• [Instructions for the task]:
In the listing below, a line holding "This screenshot has width=864, height=994." and a line holding "Click the Item column header" mark the range. Retype both exactly, with all lines between them.

• [Data shown]:
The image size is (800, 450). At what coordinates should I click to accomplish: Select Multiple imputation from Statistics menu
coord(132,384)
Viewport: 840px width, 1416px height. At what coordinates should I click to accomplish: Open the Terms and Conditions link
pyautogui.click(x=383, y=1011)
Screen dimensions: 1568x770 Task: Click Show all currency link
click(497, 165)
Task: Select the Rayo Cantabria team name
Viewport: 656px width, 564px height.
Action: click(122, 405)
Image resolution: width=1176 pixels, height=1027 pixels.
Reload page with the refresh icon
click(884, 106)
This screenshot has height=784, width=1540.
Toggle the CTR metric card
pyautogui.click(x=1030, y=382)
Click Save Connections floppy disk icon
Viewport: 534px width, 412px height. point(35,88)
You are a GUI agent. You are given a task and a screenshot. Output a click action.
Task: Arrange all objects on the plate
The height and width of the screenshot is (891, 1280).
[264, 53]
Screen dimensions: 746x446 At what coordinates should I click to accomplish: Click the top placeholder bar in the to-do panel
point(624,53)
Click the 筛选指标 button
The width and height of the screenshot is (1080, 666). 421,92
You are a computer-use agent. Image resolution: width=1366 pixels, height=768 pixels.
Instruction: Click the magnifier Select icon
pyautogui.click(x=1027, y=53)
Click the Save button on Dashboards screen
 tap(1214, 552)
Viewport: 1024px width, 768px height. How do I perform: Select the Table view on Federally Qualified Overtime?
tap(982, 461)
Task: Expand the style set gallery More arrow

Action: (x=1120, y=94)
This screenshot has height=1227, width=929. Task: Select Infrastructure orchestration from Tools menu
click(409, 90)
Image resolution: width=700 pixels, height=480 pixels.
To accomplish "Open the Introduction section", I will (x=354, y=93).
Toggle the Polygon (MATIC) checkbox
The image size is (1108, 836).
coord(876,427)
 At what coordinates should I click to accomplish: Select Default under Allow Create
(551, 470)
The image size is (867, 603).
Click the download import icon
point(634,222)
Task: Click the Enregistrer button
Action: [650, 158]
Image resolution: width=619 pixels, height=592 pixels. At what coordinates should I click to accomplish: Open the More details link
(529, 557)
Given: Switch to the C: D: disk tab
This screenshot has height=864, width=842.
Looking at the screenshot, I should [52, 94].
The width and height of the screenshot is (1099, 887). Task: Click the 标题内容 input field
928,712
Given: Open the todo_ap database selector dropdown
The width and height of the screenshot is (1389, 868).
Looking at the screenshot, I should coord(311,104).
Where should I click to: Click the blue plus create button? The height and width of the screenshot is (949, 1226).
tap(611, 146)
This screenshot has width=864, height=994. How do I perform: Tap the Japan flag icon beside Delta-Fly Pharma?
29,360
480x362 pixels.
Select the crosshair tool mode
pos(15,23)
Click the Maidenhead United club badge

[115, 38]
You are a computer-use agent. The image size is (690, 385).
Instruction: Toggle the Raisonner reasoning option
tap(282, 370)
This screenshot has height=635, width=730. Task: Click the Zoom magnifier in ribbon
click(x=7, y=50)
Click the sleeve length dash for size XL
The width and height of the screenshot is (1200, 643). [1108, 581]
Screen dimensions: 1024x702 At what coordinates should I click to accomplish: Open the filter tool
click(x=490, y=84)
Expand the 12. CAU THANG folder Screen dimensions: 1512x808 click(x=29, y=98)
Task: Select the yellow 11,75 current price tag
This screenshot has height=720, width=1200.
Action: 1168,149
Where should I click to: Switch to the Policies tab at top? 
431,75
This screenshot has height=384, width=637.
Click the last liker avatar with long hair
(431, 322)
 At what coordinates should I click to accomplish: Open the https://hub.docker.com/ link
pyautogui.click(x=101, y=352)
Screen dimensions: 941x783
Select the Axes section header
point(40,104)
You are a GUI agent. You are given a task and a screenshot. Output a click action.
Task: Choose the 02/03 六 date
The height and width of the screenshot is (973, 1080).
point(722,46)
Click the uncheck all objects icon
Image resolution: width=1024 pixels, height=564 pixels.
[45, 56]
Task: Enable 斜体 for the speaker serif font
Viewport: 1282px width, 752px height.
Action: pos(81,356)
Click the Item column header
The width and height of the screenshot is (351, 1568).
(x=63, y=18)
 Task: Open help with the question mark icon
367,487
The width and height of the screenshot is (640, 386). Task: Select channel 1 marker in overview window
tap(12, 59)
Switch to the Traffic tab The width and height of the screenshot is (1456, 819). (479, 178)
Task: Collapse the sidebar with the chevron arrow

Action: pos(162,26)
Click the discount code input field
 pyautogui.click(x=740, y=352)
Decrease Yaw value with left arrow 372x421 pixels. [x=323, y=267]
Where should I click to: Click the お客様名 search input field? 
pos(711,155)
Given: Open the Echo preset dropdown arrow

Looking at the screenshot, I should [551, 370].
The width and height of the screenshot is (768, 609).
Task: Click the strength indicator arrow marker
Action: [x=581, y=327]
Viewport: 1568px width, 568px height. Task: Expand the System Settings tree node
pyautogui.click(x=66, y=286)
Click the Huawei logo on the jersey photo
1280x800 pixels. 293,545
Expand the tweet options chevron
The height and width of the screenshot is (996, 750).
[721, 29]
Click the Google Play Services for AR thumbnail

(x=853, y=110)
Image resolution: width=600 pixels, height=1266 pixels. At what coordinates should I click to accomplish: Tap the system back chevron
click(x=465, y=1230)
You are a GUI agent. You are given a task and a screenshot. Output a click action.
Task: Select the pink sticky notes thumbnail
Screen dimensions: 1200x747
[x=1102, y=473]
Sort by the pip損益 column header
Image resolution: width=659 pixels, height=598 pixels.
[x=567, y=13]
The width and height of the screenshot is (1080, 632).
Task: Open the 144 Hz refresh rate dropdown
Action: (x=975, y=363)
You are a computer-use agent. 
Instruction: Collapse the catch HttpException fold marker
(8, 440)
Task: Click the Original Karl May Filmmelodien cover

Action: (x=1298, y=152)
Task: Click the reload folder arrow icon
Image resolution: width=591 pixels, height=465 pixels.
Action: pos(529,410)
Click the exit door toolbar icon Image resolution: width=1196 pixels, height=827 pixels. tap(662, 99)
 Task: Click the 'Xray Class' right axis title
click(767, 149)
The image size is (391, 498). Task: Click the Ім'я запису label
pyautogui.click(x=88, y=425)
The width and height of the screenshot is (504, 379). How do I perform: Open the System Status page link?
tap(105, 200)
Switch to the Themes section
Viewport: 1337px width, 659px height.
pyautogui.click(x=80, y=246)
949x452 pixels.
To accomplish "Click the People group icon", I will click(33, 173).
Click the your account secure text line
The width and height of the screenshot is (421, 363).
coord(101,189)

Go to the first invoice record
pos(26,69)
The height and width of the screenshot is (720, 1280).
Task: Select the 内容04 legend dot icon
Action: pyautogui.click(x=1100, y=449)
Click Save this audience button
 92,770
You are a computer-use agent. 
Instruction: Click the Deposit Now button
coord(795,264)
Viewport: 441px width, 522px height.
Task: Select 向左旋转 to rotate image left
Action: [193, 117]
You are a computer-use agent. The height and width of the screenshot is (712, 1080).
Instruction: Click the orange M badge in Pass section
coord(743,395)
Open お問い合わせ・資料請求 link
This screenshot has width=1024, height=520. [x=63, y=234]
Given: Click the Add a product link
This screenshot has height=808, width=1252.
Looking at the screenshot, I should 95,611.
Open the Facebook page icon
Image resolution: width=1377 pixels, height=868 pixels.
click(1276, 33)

• [Your response]:
This screenshot has width=864, height=994. How do I perform: Tap the Japan flag icon beside Delta-Fly Pharma?
29,360
480x362 pixels.
Select the crosshair tool mode
pos(15,23)
Click the Maidenhead United club badge

[115, 38]
You are a computer-use agent. The image size is (690, 385).
Instruction: Toggle the Raisonner reasoning option
tap(282, 370)
This screenshot has height=635, width=730. Task: Click the Zoom magnifier in ribbon
click(x=7, y=50)
Click the sleeve length dash for size XL
The width and height of the screenshot is (1200, 643). [1108, 581]
Screen dimensions: 1024x702 At what coordinates should I click to accomplish: Open the filter tool
click(x=490, y=84)
Expand the 12. CAU THANG folder Screen dimensions: 1512x808 click(x=29, y=98)
Task: Select the yellow 11,75 current price tag
This screenshot has height=720, width=1200.
Action: 1168,149
Where should I click to: Switch to the Policies tab at top? 
431,75
This screenshot has height=384, width=637.
Click the last liker avatar with long hair
(431, 322)
 At what coordinates should I click to accomplish: Open the https://hub.docker.com/ link
pyautogui.click(x=101, y=352)
Screen dimensions: 941x783
Select the Axes section header
point(40,104)
You are a GUI agent. You are given a task and a screenshot. Output a click action.
Task: Choose the 02/03 六 date
The height and width of the screenshot is (973, 1080).
point(722,46)
Click the uncheck all objects icon
Image resolution: width=1024 pixels, height=564 pixels.
[45, 56]
Task: Enable 斜体 for the speaker serif font
Viewport: 1282px width, 752px height.
Action: pos(81,356)
Click the Item column header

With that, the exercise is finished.